While JobKeeper continues to be vitally important for many sectors crushed by COVID-19 measures, these early-stage companies will struggle to survive the crisis without access to government support, he claims.
“For a lot of innovation companies, while they are employing Australians who are paying tax, they are not generating any revenue,” he told The Australian Financial Review.
“We have more than 10 companies that are doing Phase 3 clinical studies, which they can no longer do. Because you have to show that drop in revenue, they do not qualify. I’m sure the government did not mean this as a consequence, but this has led to big lay-offs.”
To qualify for JobKeeper, a business must record at least a 30 per cent decline (or 50 per cent for large companies) in monthly or quarterly revenue between March 30 and September 27, then it receives a $1500 a fortnight payment for each worker for six months.
Industry body AusBiotech, is seeking a class ruling on the scheme from the Tax Commissioner, requesting that biotech companies be included.
Dr Nave said missing out on JobKeeper, in tandem with investment capital rapidly drying up from traditional sources like high net worth individuals and super funds, means many early-stage companies that could be the next CSL or ResMed might not make it.
“We have all marvelled at our COVID-19 response,” he said. “The fact we have been able to do this is because of early research.”
It takes decades to build a global giant like the $132 billion CSL, and a biotech often takes over a decade before generating revenue.

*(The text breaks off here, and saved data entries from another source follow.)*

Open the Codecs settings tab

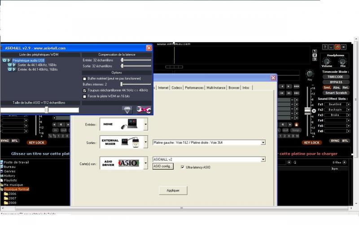176,88
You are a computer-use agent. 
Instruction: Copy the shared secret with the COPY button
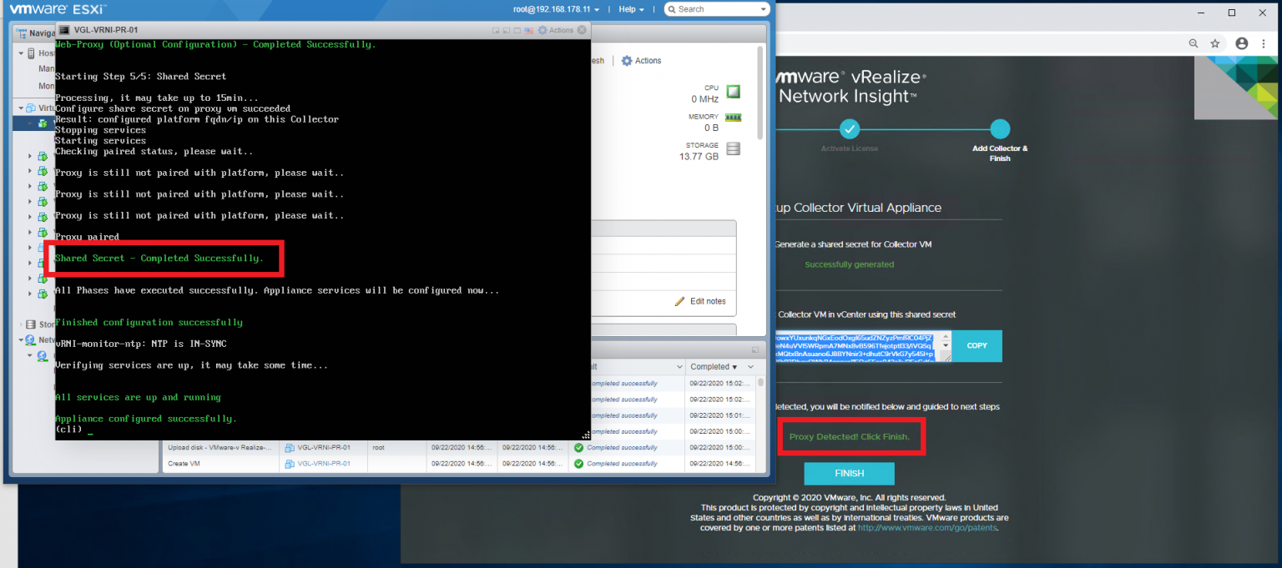pyautogui.click(x=977, y=345)
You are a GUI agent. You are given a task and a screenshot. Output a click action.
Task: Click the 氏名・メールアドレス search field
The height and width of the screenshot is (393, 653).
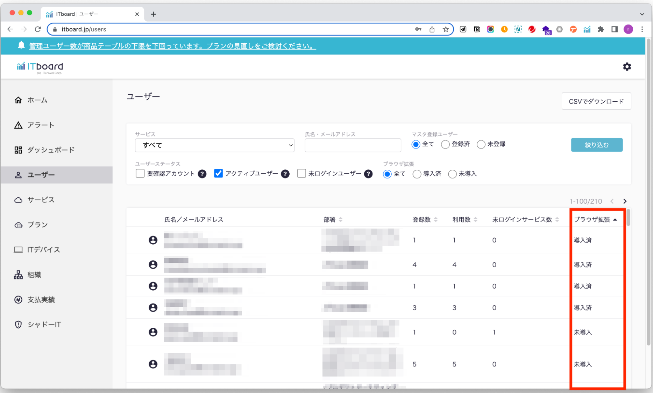click(x=353, y=145)
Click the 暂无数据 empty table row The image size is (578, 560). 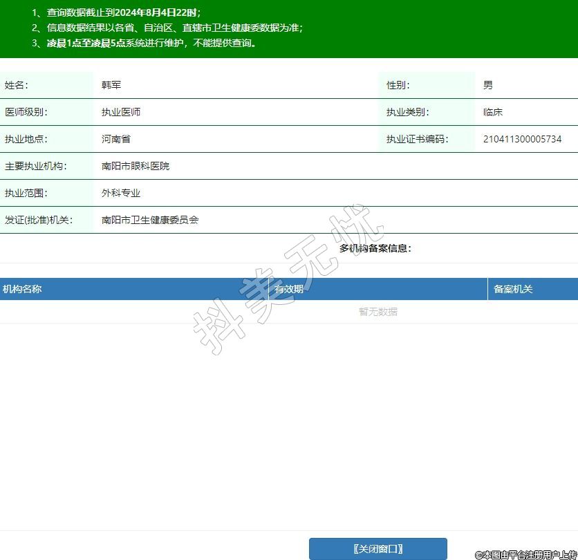pos(377,312)
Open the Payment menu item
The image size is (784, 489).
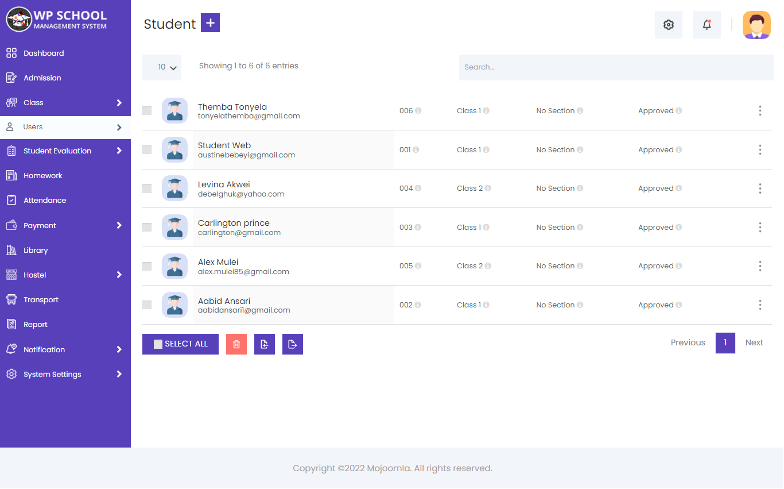pos(40,225)

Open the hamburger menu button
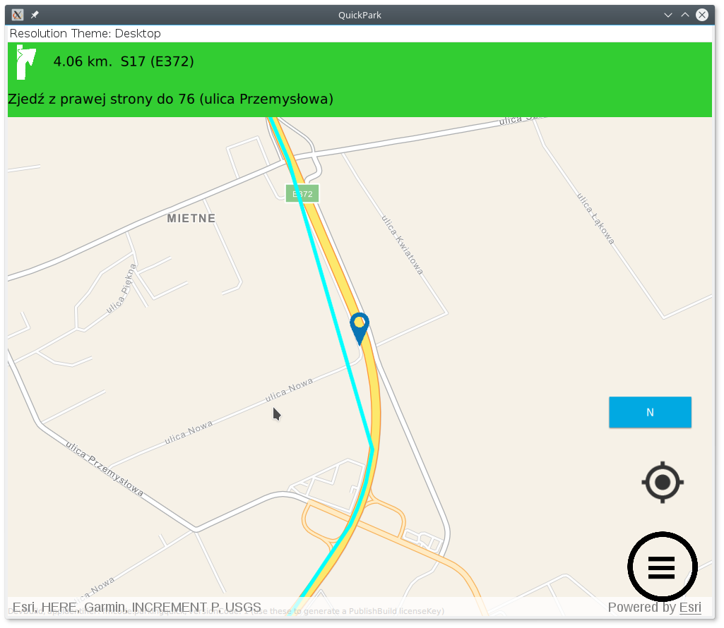pyautogui.click(x=662, y=567)
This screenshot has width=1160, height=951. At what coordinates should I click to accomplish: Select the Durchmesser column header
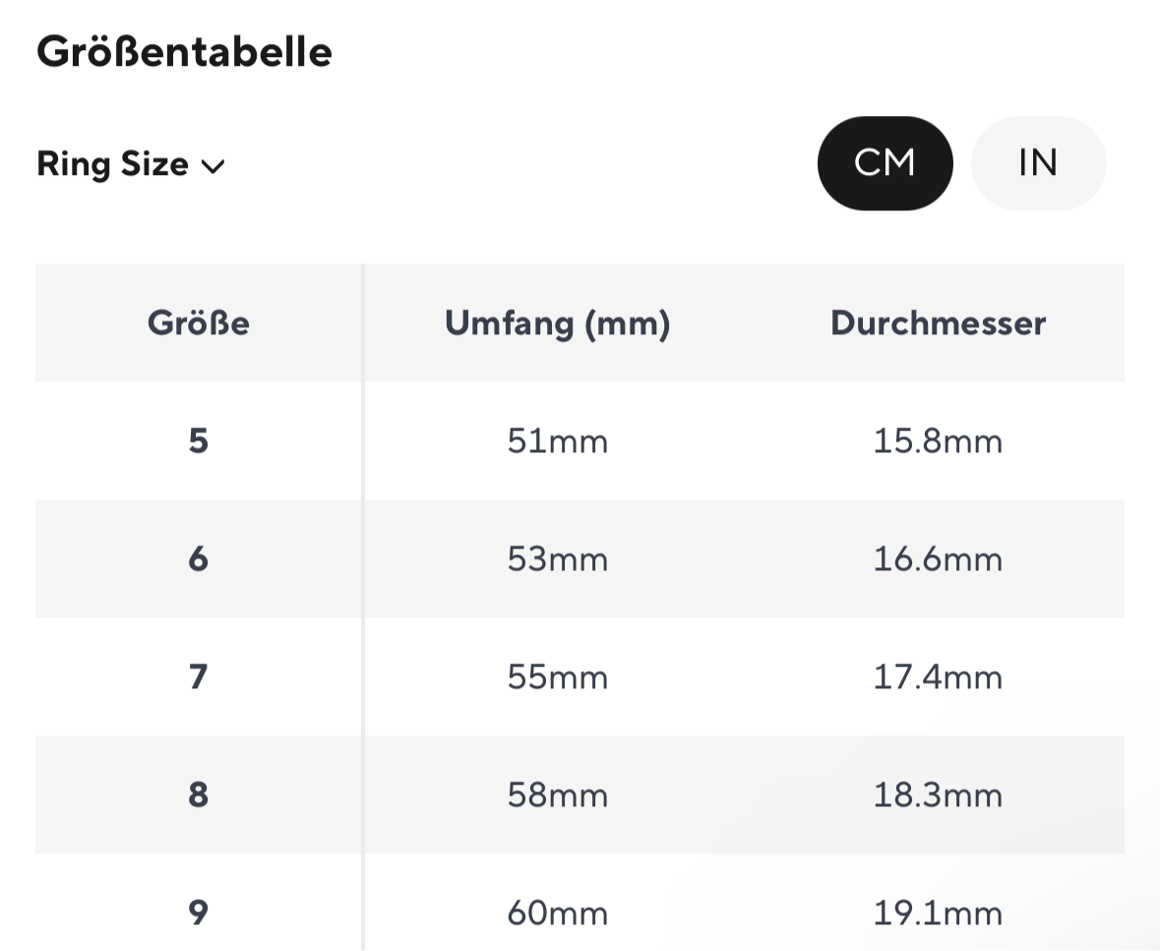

Dr Nave called it a “tragedy for the nation” if promising companies are lost due to a short-term liquidity crisis.
Dr Nave’s comments came as the federal government revealed the JobKeeper scheme will cost $60 billion less than forecast, and estimates that 3.5 million people will become eligible rather than 6 million.
While the economy is opening up sooner than anticipated, there is still much uncertainty, and investment dollars are fleeing more risky areas.
Dr Nave also called for the scrapping of controversial legislative changes to the RDTI, which were first outlined in the 2019 budget, and would cut about $1.35 billion to the program. Changes were due to be passed into law by June 30.
The RDTI has arguably been one of the most consistent government incentives available to the innovation sector since its inception in 1985. A 43.5 per cent refundable R&D tax offset rebate is provided for businesses with a turnover of less than $20 million.
However, under the changes this would move to 41 per cent and the refund would be capped at $4 million per annum, with the remainder to be carried forward as an offset.
“The last thing you want to do is mess around with policy and create more uncertainty with investors,” Dr Nave said.
He said to overcome the short-term credit crunch, government-backed capital should be used, including freeing up $100 million-odd of the $20 billion Medical Research Future Fund and fast-tracking R&D Tax Incentive payments for this fiscal year since most companies will not receive the rebate until late 2020 or early 2021.